Mendonça respondeu às críticas, negou ter agido com finalidade política e pediu “serenidade, respeito às instituições e apego às normas da República, à liturgia e ao decoro”. Também afirmou que nunca transformou o plenário em “palanque ou picadeiro, vociferando aos berros”.

Em outro ofício, Gilmar criticou a condução da Segunda Turma pelo ministro Luiz Fux durante a discussão sobre o afastamento do diretor-geral da Polícia Federal, Andrei Rodrigues. Segundo o decano, Fux teria combinado com Mendonça a abertura de uma sessão virtual sem informar previamente os demais integrantes do colegiado.

Flávio Dino, por sua vez, acionou a Polícia Federal para investigar uma possível relação entre o Banco Master e um grupo de cemitérios privatizados na cidade de São Paulo. O ministro alegou que Mendonça teria votado favoravelmente a interesses dos estabelecimentos depois de se encontrar com Daniel Vorcaro, ex-controlador do banco.

As divergências também provocaram manifestações indiretas fora do STF. Durante sessão do Tribunal Superior Eleitoral, o ministro Kassio Nunes Marques afirmou que a música popular brasileira, especialmente a bossa nova, ensina que a elegância é contrária ao excesso. Acrescentou que não é necessário elevar o tom para ser ouvido e que delicadeza e gentileza também têm força.

A crise passou a produzir reflexos na disputa presidencial. A campanha de Luiz Inácio Lula da Silva busca uma solução rápida para o impasse e tenta afastar a imagem do candidato da figura de Alexandre de Moraes.
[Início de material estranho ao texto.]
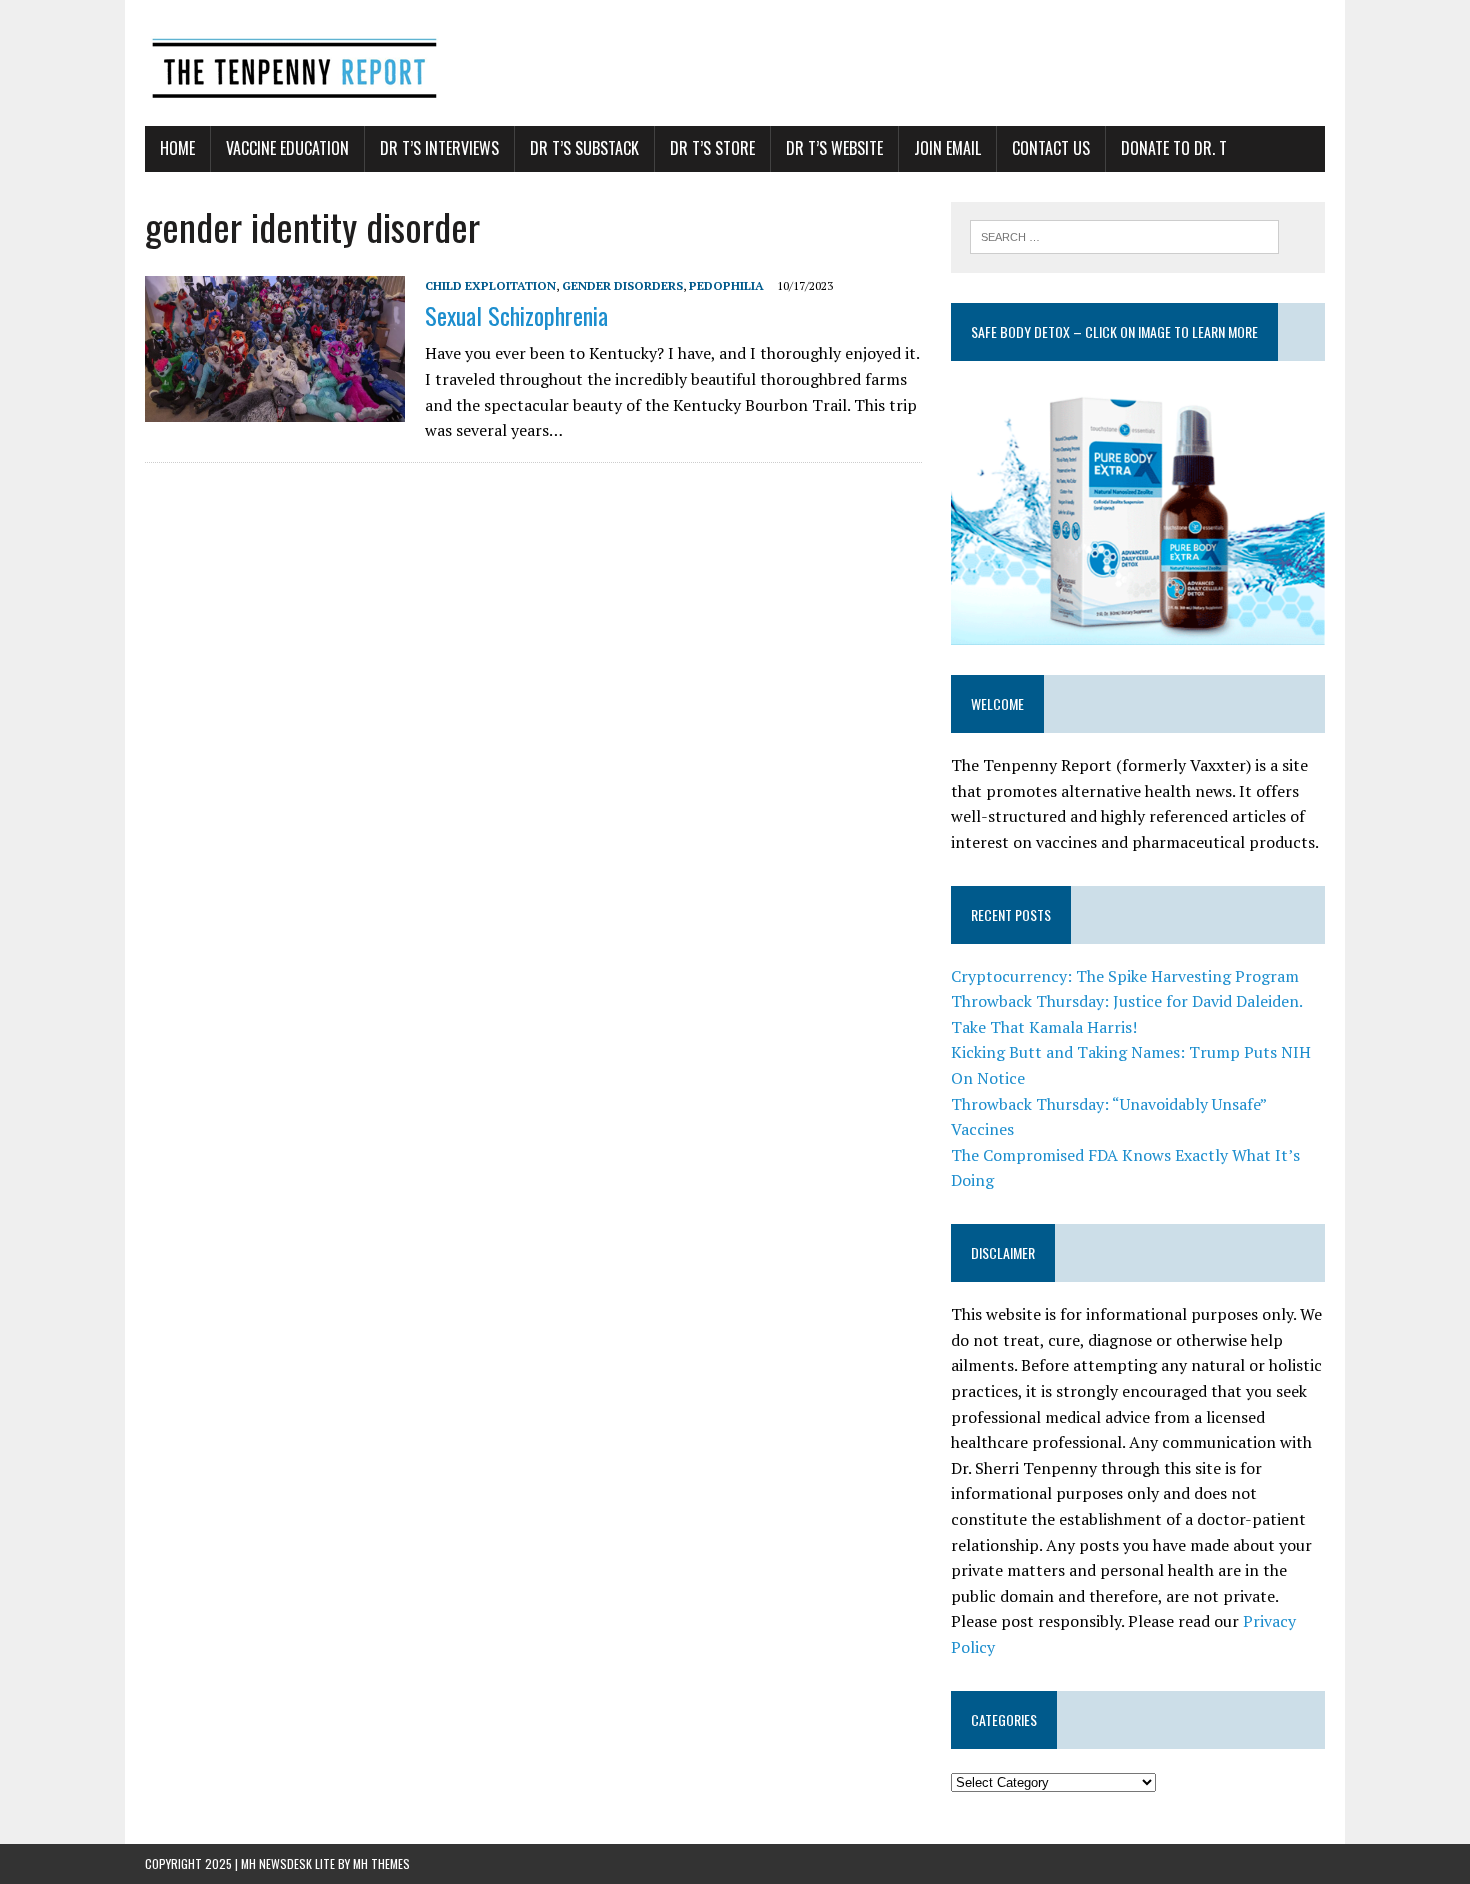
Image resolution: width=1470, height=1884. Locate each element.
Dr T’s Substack (584, 148)
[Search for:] (1124, 235)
Em entrevista à Rádio Itatiaia, Lula acusou André Mendonça de usar o cargo politicamente e de divulgar informações de maneira seletiva.

No equilíbrio interno do Supremo, o cancelamento foi interpretado por Teo Cury como uma vitória momentânea para o grupo ligado a Alexandre de Moraes. O adiamento impede, por prazo indeterminado, a retomada imediata da discussão e reduz o risco de novos ataques durante uma sessão transmitida ao público.

A medida, contudo, não encerra os conflitos nem resolve as questões jurídicas em análise. A indefinição sobre a devolução do pedido de vista mantém o calendário do julgamento em aberto e prolonga uma crise que já envolve divergências processuais, acusações pessoais e possíveis impactos sobre o cenário político e eleitoral.